Les gouvernements qui cherchent à améliorer la gestion des soins de santé en décentralisant les services de santé tiennent pour acquis, à tort, que les établissements de santé publics sont inefficaces par rapport aux services fournis dans le secteur privé. De plus, des études ont révélé que les hôpitaux à but lucratif fournissent en moyenne des soins de qualité inférieure à ceux des hôpitaux sans but lucratif.

Le gouvernement du Canada doit résister aux idées démodées au sujet de la décentralisation, tant au Canada qu’à l’étranger, et il devrait investir dans les services publics de qualité, y compris les programmes de santé publique et d’éducation. Ces services doivent être universellement accessibles et financés et fournis par le secteur public, et il faut s’assurer que le personnel de la santé reçoive une bonne formation et ait accès à un travail décent : c’est là l’essence des services publics de qualité.
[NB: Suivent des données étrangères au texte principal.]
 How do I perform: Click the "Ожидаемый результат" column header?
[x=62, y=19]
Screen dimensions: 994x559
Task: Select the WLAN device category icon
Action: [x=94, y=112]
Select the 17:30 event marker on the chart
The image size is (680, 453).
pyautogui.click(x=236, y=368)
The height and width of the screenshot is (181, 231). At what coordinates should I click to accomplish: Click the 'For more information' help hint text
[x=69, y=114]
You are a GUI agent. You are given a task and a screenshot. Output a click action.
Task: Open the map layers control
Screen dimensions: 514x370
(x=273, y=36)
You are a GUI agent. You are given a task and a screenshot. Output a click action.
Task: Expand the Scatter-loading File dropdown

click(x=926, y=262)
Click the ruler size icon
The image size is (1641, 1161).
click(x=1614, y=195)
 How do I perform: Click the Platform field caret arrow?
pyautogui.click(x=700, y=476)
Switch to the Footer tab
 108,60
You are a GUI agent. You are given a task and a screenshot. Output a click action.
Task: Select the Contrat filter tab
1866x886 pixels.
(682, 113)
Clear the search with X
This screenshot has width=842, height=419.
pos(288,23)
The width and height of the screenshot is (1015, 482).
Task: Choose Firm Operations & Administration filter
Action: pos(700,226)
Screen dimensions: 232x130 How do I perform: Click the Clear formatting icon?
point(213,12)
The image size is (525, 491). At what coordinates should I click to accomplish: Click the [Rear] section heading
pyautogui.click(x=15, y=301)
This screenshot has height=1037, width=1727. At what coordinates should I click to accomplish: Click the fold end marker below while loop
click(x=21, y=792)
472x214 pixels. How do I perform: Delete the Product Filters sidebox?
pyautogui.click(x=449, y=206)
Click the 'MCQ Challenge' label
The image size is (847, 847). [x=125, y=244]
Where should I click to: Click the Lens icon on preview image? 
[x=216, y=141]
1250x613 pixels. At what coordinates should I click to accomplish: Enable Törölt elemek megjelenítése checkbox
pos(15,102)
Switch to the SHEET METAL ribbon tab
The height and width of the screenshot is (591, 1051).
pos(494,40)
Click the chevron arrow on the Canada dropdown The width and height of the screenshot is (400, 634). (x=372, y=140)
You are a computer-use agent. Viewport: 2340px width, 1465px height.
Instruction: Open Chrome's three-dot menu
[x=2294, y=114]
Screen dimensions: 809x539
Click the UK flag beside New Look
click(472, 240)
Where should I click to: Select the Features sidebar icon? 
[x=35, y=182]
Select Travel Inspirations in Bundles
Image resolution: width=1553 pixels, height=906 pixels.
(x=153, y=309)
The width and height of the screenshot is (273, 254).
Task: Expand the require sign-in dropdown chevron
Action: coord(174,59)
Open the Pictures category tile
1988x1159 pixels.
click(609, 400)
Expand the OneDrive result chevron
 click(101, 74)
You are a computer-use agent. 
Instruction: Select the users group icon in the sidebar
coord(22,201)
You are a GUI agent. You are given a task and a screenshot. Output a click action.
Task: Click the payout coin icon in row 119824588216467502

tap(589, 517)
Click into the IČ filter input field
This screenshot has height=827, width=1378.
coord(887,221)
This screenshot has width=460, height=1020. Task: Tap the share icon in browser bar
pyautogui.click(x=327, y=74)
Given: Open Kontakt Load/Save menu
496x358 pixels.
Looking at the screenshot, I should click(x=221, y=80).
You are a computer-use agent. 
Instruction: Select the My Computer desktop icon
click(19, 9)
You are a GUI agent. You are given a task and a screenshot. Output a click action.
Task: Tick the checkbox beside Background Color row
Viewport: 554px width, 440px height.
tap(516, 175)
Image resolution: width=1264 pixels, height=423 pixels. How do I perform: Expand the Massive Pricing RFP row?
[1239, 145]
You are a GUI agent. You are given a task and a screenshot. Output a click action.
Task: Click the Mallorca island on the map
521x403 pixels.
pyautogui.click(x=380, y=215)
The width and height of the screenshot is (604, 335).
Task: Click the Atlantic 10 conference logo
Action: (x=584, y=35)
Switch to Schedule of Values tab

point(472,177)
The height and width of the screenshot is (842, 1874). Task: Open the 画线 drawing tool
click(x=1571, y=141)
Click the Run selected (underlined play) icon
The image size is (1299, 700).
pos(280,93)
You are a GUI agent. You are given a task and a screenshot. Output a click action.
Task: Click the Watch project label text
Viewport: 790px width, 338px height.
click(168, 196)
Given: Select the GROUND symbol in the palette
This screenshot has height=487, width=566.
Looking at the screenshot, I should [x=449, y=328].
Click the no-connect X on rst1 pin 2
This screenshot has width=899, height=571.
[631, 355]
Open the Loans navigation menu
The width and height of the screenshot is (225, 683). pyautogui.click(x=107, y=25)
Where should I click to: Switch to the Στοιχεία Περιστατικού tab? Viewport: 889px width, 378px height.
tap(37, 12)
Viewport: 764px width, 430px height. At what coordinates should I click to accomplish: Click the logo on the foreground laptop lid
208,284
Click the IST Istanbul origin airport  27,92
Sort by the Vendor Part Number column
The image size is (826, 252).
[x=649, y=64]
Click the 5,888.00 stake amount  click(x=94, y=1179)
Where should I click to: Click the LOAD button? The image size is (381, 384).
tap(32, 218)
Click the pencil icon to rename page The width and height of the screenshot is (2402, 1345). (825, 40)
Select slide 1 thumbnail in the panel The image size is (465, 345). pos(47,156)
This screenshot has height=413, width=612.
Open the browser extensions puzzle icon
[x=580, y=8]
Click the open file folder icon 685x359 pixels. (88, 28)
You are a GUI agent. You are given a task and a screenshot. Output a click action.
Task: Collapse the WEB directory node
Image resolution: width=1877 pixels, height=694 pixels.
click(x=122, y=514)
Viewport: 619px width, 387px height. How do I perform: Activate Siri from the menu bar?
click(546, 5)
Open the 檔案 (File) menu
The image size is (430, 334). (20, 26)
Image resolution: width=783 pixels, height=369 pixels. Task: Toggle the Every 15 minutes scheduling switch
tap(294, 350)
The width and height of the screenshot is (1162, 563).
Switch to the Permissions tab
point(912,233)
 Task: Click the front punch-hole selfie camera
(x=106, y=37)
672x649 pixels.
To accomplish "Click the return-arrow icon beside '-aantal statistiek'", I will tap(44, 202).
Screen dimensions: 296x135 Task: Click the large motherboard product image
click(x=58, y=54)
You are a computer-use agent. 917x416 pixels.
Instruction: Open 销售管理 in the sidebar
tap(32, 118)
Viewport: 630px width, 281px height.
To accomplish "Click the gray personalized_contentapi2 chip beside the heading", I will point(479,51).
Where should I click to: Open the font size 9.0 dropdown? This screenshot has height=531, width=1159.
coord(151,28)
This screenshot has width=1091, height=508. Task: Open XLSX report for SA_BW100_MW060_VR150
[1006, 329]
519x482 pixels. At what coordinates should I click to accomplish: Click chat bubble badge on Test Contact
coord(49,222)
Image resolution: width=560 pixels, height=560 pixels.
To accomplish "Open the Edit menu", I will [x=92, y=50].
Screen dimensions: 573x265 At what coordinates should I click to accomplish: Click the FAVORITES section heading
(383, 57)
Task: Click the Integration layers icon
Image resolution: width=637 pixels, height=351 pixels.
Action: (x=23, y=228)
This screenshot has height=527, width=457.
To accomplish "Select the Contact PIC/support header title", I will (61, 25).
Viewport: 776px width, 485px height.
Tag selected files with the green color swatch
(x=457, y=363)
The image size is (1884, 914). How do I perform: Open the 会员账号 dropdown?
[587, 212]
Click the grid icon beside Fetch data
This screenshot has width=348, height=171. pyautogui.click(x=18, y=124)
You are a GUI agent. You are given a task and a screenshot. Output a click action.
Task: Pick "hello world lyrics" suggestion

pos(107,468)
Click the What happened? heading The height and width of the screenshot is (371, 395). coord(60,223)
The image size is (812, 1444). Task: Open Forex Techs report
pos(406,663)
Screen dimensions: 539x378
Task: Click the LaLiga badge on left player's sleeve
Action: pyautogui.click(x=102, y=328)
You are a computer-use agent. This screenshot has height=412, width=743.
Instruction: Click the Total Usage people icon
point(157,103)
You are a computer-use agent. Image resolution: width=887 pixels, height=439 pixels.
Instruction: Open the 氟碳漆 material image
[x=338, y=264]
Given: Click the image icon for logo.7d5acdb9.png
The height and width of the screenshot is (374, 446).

Recommandations pour la mise en oeuvre fructueuse de l’initiative sur la santé maternelle et infantile

Le Congrès du travail du Canada incite le premier ministre Stephen Harper à amener le G8, pendant les prochains sommets qui auront lieu au Canada, à faire preuve de responsabilité et de leadership pour honorer ses engagements antérieurs, y compris ceux qui ont trait aux Objectifs du Millénaire pour le développement, à l’Agenda du travail décent de l’OIT et à sa Convention sur la protection de la maternité, 2000 (no 183). Pour réaliser son plein potentiel, l’initiative sur la santé maternelle et infantile doit englober tous les droits en matière de santé sexuelle et reproductive, y compris l’accès universel à la contraception et aux services de planification familiale et de consultation sur les options et l’accès à l’avortement légal et sécuritaire, ainsi que la promotion de l’égalité sociale et économique pour tous par la prestation de services publics de qualité.

Dans cette optique, le Congrès du travail du Canada incite le gouvernement du Canada à faire preuve de qualités de chef et de responsabilité en :

  1. faisant la promotion des droits à la santé sexuelle et reproductive, y compris le droit des femmes à un avortement sécuritaire et légal, dans le cadre de son initiative sur la santé maternelle et infantile;
  2. honorant son engagement à porter l’aide au développement à 0,7 % du RNB annuel et affectant une grande partie de l’aide nouvelle à l’Afrique;
  3. encourageant les pays à ratifier la Convention sur la protection de la maternité, 2000 (no 183);
  4. accroissant et maintenant les investissements dans les soins de santé publics de qualité pour assurer une prestation efficace de services de santé aux mères et aux enfants.